EXTRACT PROVIDED
((

Association with reproductive traits
Descriptive statistics of the studied reproductive traits are given in Table 2. For each trait, dEBVs with weight <1.0 were removed from the data. The reliability of the original EBVs varied from 0.65 to 0.76. In general, the highest reliabilities were obtained for total number of piglets born and the lowest for piglet mortality. The differences between first and later parities were not significant.
Trait | n | Mean | SD | Min | Max | R a |
---|---|---|---|---|---|---|
TNB1 | 856 | −0.20 | 0.97 | −3.09 | 4.63 | 0.75 |
NSB1 | 854 | 0.00 | 0.46 | −1.70 | 2.46 | 0.71 |
PM1 | 854 | −0.12 | 0.52 | −1.98 | 2.69 | 0.65 |
TNB2 | 855 | −0.09 | 1.00 | −3.18 | 4.62 | 0.76 |
NSB2 | 852 | −0.01 | 0.45 | −1.77 | 2.03 | 0.72 |
PM2 | 851 | −0.06 | 0.55 | −1.92 | 2.42 | 0.67 |
- TNB1, total number of piglets born in first parity; NSB1, total number of stillborn piglets in first parity; PM1, piglet mortality between birth and weaning in first parity; TNB2, total number of piglets born in later parities; NSB2, total number of stillborn piglets in later parities; PM1, piglet mortality between birth and weaning in later parities.
- a Average reliability of the estimated breeding values.
Although several putative lethals were observed, only haplotype 8-2026 showed a significant association with some of the studied reproductive traits. Compared to non-carrier sires, boars carrying one copy of haplotype 8-2026 had 0.15 ± 0.04 (p-value = 8.95 × 10−5) piglets higher dEBV for NSB1 and 0.13 ± 0.04 (p-value = 6.78 × 10−4) piglets higher dEBV for NSB2. Using the original EBVs, the difference in the average number of stillborn piglets between carriers and non-carriers was 0.13 ± 0.03 piglets (p-value = 7.78 × 10−7) for NSB1 and 0.12 ± 0.03 piglets (p-value = 1.62 × 10−6) for NSB2. These values correspond to 0.38 ( = 0.117) and 0.36 (
= 0.112) of the genetic standard deviations for NSB1 and NSB2, respectively. The original EBVs from the national evaluation were used; thus, a higher (positive) value is unfavourable for NSB1 and NSB2.

))

HOW TO COMPLETE THIS TASK
Reproduce everything in the passage on reproductive traits from "Association with reproductive" down to "were not significant.", renaming "piglet mortality" as "piglet losses".

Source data
((

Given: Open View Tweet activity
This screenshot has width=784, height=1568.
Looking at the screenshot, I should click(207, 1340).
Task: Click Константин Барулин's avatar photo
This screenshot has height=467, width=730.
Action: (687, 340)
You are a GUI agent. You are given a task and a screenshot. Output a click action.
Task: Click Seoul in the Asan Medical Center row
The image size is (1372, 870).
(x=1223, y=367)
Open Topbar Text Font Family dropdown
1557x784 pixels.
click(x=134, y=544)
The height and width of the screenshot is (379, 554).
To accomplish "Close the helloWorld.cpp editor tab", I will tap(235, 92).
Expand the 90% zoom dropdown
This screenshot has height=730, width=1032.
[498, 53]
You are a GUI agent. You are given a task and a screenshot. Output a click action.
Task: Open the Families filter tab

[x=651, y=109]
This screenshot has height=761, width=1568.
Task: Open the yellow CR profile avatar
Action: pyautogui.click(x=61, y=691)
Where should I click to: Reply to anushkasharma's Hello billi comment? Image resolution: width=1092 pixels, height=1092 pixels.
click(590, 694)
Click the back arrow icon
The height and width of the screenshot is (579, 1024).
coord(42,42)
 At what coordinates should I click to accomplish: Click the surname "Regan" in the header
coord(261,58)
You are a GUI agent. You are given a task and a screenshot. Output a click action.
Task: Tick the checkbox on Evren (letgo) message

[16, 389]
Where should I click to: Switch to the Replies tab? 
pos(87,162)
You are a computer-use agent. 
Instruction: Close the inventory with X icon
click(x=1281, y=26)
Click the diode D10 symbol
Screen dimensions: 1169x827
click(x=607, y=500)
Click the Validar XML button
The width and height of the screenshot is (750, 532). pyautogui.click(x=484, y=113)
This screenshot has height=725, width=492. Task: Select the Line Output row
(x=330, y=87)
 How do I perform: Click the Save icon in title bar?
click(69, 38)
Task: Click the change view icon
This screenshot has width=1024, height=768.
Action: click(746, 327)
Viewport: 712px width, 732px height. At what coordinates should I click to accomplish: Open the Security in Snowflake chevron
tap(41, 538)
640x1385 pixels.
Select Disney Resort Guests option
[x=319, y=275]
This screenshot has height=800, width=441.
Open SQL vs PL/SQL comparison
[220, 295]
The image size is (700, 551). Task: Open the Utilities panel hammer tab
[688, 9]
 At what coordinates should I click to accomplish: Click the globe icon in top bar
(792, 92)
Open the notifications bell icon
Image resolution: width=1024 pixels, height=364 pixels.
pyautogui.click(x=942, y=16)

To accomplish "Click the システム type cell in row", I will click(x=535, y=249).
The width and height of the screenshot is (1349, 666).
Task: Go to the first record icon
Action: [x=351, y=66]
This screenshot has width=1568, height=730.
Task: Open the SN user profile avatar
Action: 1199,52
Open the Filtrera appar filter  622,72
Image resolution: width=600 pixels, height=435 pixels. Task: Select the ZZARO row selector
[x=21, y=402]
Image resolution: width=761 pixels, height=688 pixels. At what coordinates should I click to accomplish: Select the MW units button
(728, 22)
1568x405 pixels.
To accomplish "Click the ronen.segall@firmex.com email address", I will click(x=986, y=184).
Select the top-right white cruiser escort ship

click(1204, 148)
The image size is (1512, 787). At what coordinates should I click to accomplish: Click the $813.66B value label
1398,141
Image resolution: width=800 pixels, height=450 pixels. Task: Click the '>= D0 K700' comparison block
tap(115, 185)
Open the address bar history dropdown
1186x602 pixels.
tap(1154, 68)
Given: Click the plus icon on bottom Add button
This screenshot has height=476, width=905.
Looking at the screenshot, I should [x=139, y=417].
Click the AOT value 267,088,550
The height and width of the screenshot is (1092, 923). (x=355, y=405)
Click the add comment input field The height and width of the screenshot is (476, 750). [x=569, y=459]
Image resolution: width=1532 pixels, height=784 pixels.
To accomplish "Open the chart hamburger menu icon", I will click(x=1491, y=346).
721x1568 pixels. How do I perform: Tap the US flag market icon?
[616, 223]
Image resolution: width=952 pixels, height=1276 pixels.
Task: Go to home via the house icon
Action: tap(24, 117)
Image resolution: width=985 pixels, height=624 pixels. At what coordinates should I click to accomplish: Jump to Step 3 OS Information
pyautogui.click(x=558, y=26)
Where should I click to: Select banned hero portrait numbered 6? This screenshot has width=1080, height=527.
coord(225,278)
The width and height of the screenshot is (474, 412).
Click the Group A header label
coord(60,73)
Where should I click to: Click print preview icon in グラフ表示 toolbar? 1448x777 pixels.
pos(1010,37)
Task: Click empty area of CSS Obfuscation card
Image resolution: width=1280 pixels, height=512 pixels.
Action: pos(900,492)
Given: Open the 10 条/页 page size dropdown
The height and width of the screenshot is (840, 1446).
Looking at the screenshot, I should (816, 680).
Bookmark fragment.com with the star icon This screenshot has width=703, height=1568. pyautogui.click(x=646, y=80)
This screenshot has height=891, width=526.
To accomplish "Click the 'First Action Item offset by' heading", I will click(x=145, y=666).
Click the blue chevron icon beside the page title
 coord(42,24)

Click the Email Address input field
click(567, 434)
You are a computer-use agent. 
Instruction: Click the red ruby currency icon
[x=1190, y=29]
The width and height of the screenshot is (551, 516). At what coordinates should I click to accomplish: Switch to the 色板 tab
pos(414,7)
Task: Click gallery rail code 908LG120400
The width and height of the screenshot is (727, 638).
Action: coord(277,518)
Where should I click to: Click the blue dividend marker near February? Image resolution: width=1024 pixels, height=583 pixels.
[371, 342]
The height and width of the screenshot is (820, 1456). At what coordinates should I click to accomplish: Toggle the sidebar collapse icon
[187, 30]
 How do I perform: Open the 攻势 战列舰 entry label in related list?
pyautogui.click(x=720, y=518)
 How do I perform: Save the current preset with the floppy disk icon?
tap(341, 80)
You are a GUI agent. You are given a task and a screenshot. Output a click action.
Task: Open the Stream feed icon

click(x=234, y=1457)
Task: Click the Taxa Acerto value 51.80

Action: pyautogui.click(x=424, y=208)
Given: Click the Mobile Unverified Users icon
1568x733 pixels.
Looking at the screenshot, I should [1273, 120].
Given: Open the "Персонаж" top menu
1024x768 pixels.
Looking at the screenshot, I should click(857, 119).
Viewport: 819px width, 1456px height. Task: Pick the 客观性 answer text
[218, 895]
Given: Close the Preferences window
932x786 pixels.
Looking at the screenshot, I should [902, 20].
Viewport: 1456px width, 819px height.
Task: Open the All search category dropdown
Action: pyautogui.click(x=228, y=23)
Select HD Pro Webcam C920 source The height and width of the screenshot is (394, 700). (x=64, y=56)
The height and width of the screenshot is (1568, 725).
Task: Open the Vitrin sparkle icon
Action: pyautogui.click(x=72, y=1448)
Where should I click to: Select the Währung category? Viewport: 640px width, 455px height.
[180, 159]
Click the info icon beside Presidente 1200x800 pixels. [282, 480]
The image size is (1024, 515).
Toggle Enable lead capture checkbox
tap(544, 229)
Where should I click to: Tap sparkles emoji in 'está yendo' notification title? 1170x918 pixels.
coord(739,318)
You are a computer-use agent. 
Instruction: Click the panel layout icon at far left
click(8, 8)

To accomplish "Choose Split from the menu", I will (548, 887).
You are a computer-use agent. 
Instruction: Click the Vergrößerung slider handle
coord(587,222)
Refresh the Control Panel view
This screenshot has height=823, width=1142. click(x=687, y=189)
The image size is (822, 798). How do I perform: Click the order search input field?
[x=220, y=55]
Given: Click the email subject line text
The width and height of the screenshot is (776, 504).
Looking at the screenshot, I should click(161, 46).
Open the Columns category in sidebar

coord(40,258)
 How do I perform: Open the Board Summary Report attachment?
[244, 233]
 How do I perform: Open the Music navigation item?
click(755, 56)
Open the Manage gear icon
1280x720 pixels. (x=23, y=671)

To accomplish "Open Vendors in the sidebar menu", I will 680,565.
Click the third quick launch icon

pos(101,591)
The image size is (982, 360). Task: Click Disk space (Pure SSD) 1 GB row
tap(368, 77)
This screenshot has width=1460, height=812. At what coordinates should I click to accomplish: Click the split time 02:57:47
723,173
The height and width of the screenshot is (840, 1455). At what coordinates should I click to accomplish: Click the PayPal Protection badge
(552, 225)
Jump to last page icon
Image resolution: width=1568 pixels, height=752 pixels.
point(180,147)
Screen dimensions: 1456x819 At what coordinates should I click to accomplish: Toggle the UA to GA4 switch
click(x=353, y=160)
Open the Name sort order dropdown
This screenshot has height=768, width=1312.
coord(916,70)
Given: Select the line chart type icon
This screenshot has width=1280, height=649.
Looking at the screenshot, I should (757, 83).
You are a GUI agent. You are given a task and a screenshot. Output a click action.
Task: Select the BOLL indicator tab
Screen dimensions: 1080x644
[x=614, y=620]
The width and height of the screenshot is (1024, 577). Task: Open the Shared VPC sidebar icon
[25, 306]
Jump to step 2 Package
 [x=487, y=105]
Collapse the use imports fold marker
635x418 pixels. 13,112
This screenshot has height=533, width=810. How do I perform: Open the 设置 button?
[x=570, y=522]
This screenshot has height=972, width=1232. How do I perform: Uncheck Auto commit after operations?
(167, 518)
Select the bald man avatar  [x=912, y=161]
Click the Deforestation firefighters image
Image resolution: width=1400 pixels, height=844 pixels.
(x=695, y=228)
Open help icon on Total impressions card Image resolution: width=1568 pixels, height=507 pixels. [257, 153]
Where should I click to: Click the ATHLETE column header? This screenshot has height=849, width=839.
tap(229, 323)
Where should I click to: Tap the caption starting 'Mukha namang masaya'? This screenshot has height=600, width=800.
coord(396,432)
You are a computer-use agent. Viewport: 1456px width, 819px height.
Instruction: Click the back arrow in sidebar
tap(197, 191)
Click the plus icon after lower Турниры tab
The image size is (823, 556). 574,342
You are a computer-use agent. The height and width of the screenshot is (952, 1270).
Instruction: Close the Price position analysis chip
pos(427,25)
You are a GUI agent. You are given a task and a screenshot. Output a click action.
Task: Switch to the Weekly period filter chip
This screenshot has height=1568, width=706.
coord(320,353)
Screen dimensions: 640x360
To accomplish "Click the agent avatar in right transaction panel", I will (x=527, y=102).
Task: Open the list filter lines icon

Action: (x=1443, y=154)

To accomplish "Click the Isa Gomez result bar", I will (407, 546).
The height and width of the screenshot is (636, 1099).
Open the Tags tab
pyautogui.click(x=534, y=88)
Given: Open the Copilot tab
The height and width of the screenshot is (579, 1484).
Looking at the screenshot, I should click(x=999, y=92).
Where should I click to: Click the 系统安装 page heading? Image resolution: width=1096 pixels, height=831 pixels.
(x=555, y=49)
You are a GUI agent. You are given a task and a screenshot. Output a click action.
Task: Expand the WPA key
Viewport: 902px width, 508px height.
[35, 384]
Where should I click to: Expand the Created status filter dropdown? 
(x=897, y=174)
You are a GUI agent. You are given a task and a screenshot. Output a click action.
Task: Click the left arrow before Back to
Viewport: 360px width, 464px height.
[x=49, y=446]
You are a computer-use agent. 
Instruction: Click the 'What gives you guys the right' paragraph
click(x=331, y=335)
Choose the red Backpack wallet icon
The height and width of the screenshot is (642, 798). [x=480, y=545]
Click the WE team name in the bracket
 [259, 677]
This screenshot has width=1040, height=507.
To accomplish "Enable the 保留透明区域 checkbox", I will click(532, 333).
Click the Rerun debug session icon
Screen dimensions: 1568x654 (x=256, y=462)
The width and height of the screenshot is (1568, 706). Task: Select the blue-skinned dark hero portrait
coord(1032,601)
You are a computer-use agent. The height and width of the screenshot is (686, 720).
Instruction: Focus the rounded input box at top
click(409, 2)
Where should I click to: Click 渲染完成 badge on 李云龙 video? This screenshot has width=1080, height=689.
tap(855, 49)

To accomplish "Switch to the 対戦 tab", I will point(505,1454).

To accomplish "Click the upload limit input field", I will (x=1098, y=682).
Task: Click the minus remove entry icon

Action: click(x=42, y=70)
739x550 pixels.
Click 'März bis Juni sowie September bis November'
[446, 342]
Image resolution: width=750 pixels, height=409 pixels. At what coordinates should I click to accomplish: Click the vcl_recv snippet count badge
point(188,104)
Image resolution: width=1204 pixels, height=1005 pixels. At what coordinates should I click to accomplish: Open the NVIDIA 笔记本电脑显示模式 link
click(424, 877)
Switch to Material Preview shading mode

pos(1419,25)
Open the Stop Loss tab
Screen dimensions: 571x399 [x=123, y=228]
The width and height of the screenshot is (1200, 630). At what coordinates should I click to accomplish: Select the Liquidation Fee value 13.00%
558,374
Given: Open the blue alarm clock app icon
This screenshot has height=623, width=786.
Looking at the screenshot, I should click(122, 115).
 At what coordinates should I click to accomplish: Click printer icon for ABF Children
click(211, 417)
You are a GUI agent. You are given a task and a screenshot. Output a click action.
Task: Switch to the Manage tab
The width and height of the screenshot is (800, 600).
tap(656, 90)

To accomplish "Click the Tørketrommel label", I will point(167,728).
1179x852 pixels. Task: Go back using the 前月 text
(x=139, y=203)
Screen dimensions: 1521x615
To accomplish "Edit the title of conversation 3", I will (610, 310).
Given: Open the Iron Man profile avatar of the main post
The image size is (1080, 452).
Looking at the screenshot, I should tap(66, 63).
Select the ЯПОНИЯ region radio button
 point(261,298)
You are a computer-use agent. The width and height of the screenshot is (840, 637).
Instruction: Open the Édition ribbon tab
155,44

))

EXERCISE RESPONSE
Association with reproductive traits
Descriptive statistics of the studied reproductive traits are given in Table 2. For each trait, dEBVs with weight <1.0 were removed from the data. The reliability of the original EBVs varied from 0.65 to 0.76. In general, the highest reliabilities were obtained for total number of piglets born and the lowest for piglet losses. The differences between first and later parities were not significant.